- Exercise brief -
From the data below, return the exact lines starting at the line containing "You are a GUI" and ending at the line containing "The image size is (418, 228).", both included, and nothing else.
The records below:
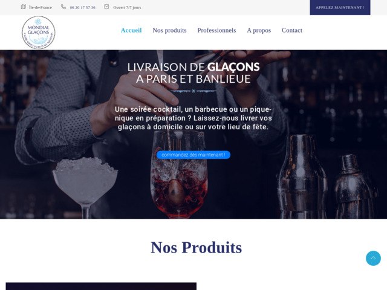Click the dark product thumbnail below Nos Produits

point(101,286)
End of The records.
The records below:
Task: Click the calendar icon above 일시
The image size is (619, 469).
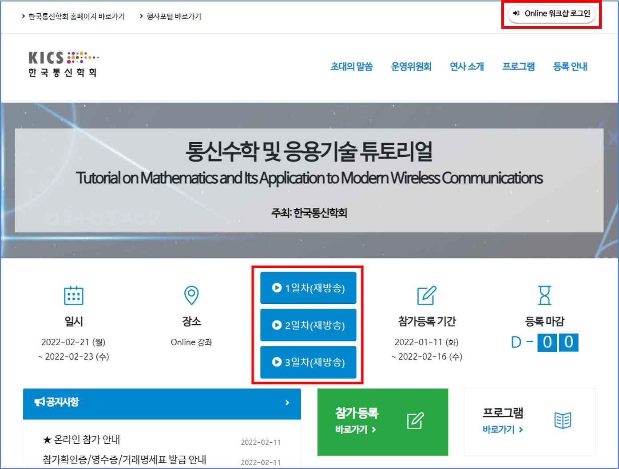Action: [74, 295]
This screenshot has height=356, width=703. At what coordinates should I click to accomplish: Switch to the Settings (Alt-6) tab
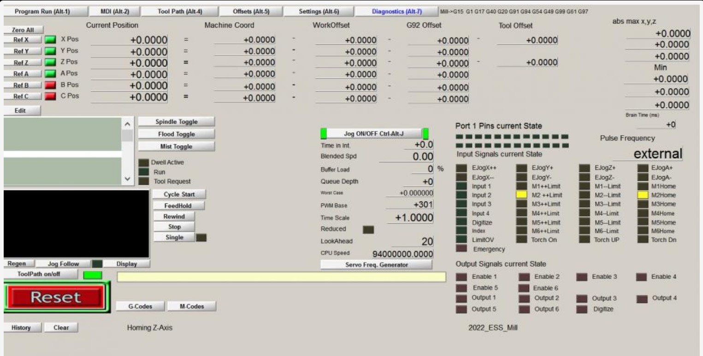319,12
End of The records.
The records below:
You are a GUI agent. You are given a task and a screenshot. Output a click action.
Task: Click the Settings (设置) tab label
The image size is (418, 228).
End of The records.
- Expected answer -
You are a GUI agent. You are given a task and a screenshot. Output a click action.
Task: Click the Settings (设置) tab label
The image size is (418, 228).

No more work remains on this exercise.